EXTRACTED ENTRIES: Begin
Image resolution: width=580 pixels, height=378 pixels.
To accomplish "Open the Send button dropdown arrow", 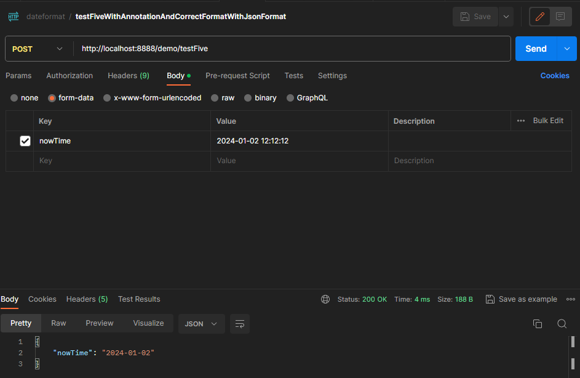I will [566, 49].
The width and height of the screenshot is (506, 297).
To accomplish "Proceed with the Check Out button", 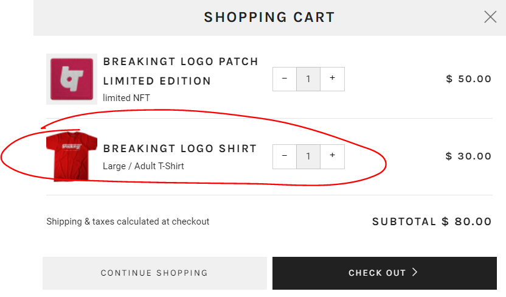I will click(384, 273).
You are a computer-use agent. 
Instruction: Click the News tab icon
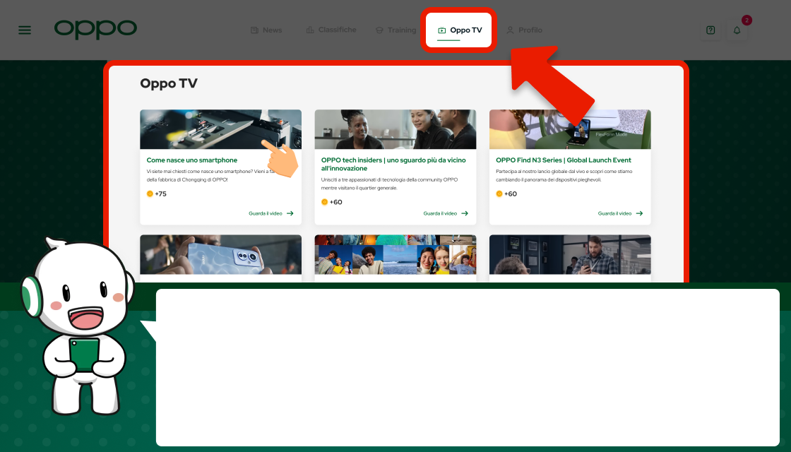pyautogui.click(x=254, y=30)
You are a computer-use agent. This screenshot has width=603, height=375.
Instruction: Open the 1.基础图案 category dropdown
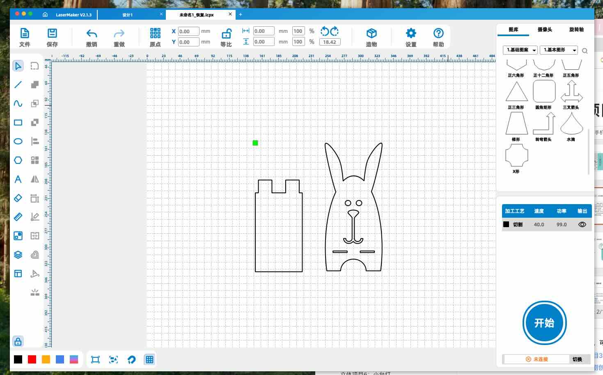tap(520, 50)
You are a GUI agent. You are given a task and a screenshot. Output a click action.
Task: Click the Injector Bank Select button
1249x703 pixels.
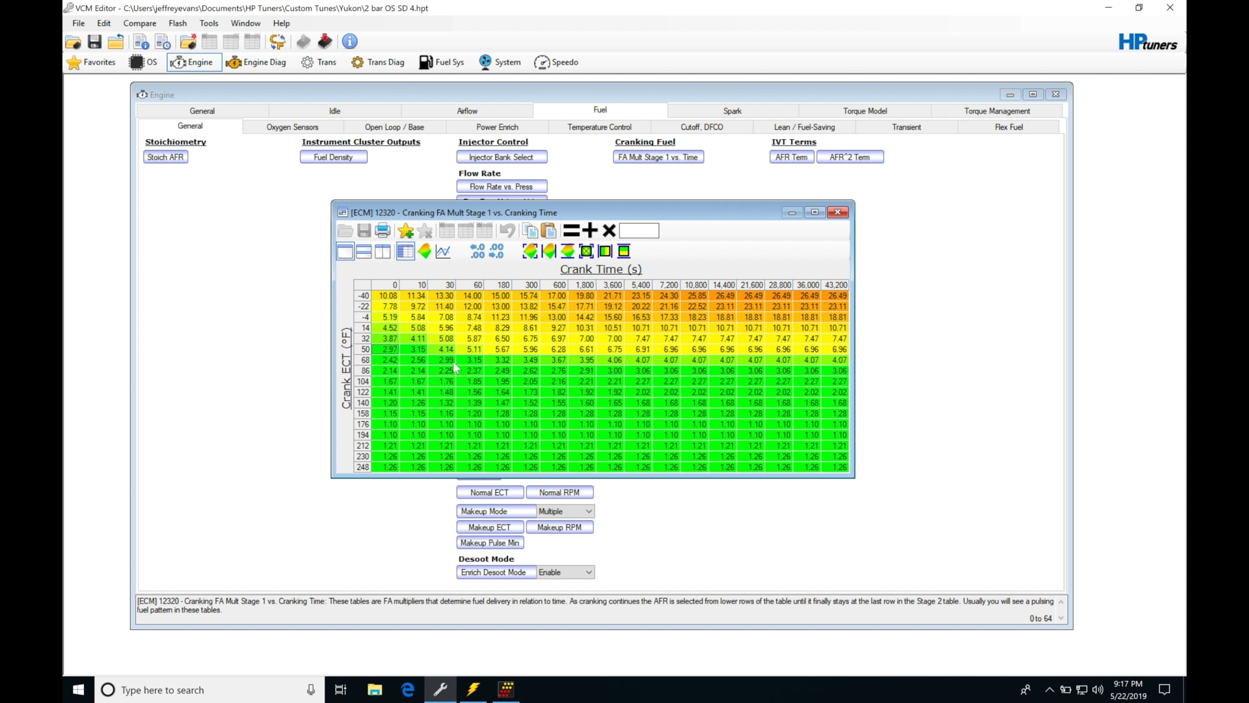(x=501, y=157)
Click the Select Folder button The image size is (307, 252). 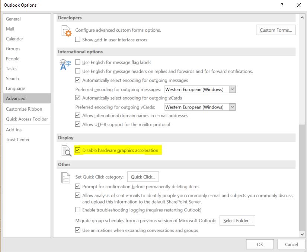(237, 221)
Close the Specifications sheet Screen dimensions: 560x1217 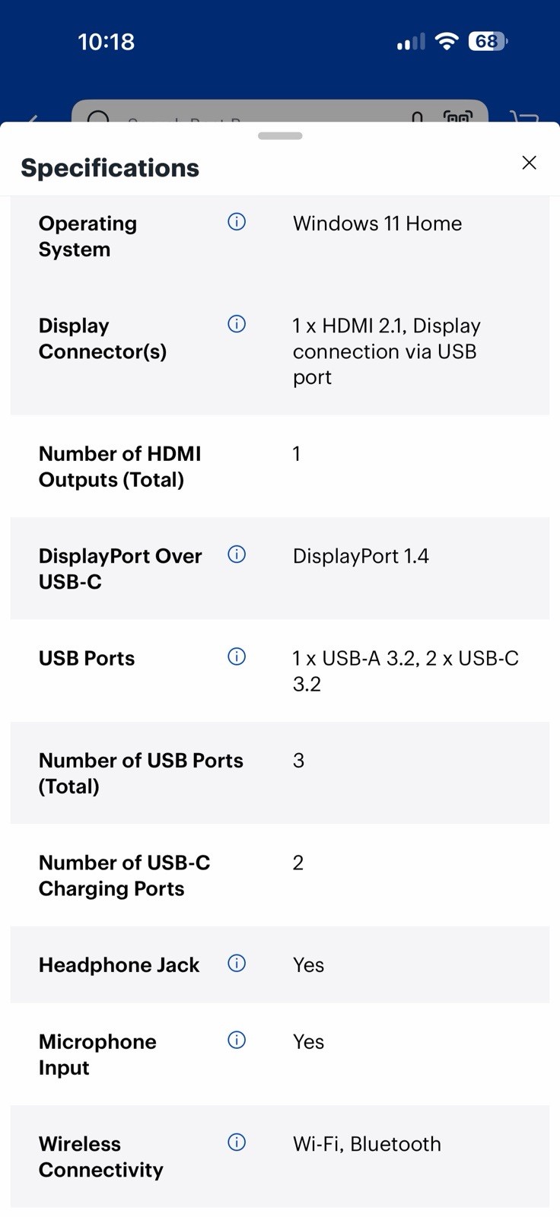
EXTRACTED ENTRIES: End
* YOUR ASSIGNMENT:
Search the entries for the string "agent" and return each line where it turns up.

* OUTPUT FOR THIS TASK:
You are a computer-use agent. 
You are a computer-use agent. This screenshot has width=603, height=375.
You are a GUI agent. You are given a task and a screenshot. Output a click action.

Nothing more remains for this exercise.